In the care use case, AURA can highlight medication safety cues like a pill bottle, pill organizer, water bottle, phone, and written instructions. In the sustainability use case, it can point out energy use and waste sorting opportunities. In the wayfinding use case, it can draw a route through a hallway while warning about obstacles. Our goal was to make AI feel more physical, visual, and useful by showing information exactly where it matters.
How we built it
We built AURA as a mobile-first web experience focused on turning camera input into spatial overlays. Users capture a scene with their phone camera, and then AURA renders an augmented result view on top of the captured image. The overlay layer uses spatial anchors, normalized coordinates, animated labels, route paths, and action panels so the output feels attached to the real environment instead of floating separately from it.
We also designed the ideal architecture around an edge AI runtime, where AURA can connect camera input to local inference, segmentation, depth, speech, and agent workflows.

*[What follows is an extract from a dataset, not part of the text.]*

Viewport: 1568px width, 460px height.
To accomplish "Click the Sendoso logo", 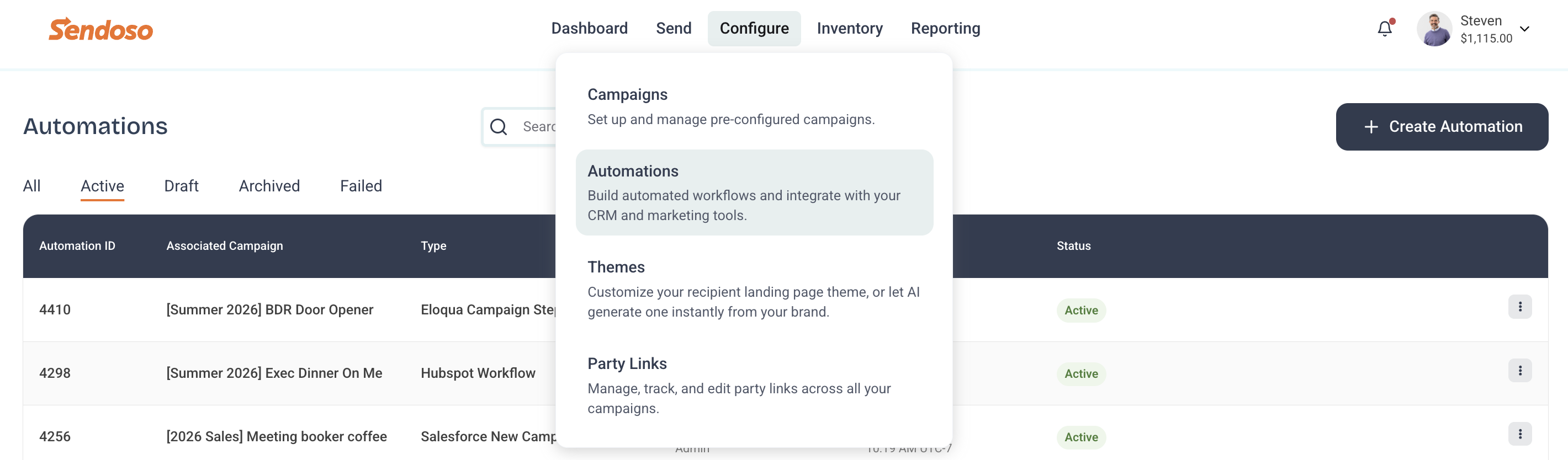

The goal was to build something that could be shown clearly during the hackathon while still pointing toward a larger system where real-world scenes become interactive, explainable, and actionable.
Tech Stack
We built AURA with React, TypeScript, and Vite for the mobile web app, using browser camera APIs to capture live scene input and render an augmented overlay experience directly on the phone. The frontend handles the camera view, spatial HUD, animated bounding boxes, route guidance, scenario controls, and real-time overlay updates so the experience feels like an AR layer on top of the physical world.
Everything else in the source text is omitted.